Assigned task: Please state the number of lines in the records below that contain the string "agent", and nothing further.

Records to process:

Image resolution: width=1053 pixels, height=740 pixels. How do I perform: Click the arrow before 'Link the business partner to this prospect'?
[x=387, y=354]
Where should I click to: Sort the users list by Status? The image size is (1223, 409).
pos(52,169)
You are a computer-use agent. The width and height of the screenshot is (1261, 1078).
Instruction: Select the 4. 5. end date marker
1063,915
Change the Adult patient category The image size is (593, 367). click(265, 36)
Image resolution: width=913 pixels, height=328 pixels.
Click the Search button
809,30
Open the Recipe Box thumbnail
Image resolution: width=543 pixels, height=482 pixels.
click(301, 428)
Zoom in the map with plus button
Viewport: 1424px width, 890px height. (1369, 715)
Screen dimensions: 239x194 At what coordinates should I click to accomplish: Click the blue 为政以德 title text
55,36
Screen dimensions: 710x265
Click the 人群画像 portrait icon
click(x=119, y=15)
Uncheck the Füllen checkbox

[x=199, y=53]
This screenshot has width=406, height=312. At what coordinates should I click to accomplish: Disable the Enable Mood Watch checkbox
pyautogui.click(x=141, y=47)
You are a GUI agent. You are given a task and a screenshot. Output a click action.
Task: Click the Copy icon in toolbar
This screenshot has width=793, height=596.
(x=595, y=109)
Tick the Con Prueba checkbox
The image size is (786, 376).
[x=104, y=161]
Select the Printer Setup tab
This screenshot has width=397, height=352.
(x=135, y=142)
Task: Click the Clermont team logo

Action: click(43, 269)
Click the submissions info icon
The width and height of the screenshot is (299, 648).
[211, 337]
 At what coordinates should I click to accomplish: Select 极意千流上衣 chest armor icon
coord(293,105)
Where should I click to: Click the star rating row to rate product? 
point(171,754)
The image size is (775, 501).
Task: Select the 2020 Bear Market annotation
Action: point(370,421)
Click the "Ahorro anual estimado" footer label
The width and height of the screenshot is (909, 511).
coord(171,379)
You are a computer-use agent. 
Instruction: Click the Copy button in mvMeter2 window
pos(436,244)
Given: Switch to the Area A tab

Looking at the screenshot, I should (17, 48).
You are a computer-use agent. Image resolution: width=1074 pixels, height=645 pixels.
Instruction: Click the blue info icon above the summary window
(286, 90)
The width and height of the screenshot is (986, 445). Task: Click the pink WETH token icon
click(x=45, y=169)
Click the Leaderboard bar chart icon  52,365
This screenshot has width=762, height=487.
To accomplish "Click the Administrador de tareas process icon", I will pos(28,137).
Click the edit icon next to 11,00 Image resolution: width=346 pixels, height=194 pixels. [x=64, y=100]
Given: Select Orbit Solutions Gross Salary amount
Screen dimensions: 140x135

Task answer: 4